Universal manhood suffrage
Universal manhood suffrage is a form of voting rights in which all adult males within a political system are allowed to vote, regardless of income, property, religion, race, or any other qualification. It is sometimes summarized by the slogan, "one man, one vote."
In the United States, the rise of Jacksonian democracy from the 1820s to 1850s led to a close approximation of universal manhood suffrage among whites being adopted in most states (notably excepting Rhode Island until the aftermath of the Dorr Rebellion), and poorer citizens being better represented. Most African-American males remained excluded; though the Fifteenth Amendment to the United States Constitution, ratified in 1870, upheld their voting rights, they were denied the right to vote in many places for another century until the African-American Civil Rights Movement (1955–1968) gained passage of the Voting Rights Act of 1965 through Congress.

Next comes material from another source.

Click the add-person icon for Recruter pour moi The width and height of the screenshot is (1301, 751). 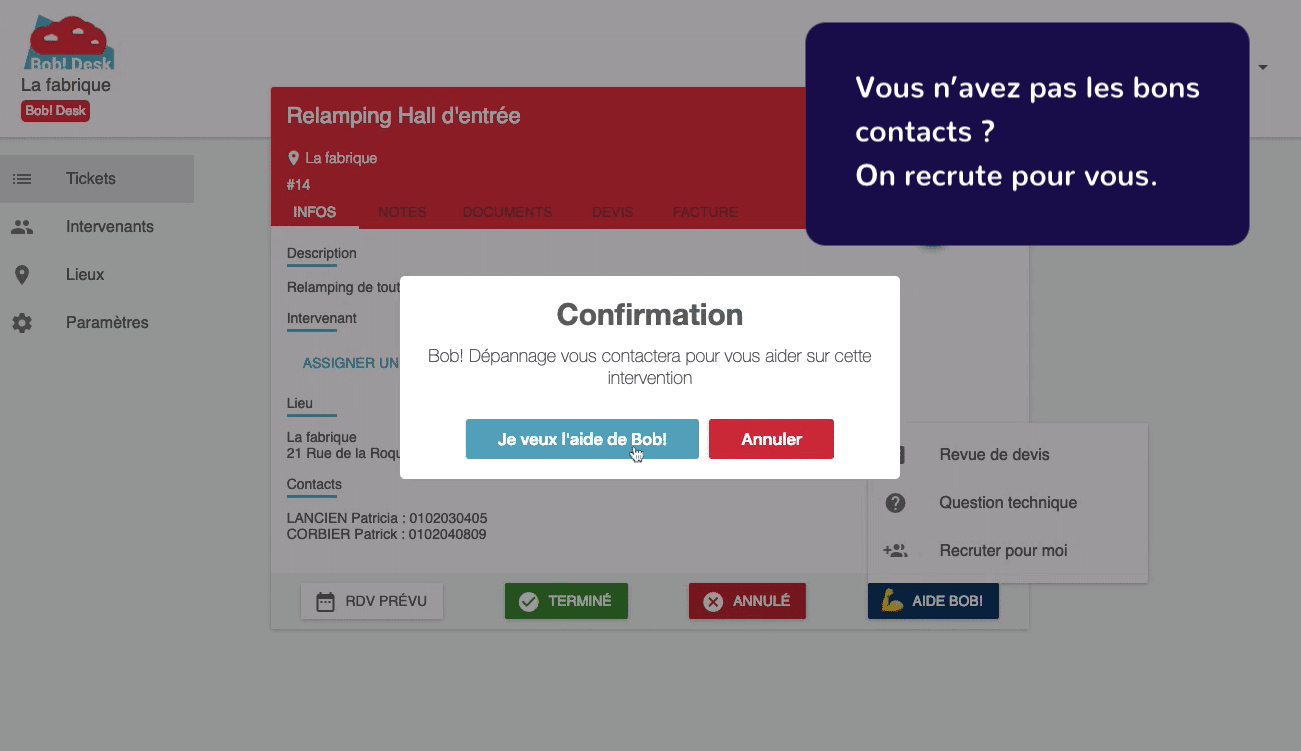click(x=896, y=551)
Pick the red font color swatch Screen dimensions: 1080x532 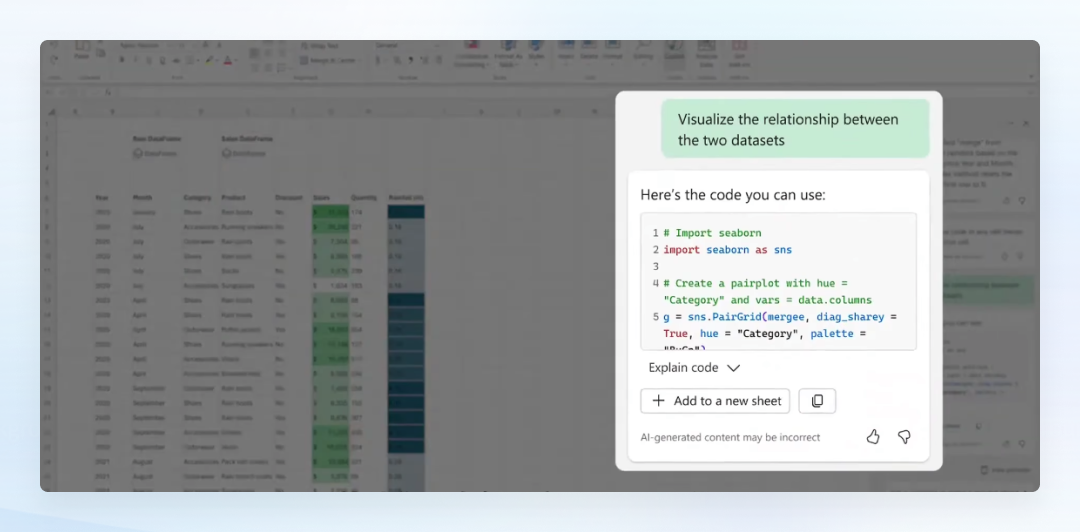(x=227, y=61)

As women began to win the right to vote in the late 19th century and early 20th century, the goal of universal manhood suffrage was replaced by universal suffrage.
- Stanley L. Engerman, University of Rochester and NBER; Kenneth L. Sokoloff, University of California, Los Angeles and NBER (February 2005). "The Evolution of Suffrage Institutions in the New World" (PDF): 16, 35–36.
By 1840, only three states retained a property qualification, North Carolina (for some state-wide offices only), Rhode Island, and Virginia. In 1856 North Carolina was the last state to end the practice. Tax-paying qualifications were also gone in all but a few states by the Civil War, but they survived into the 20th century in Pennsylvania and Rhode Island.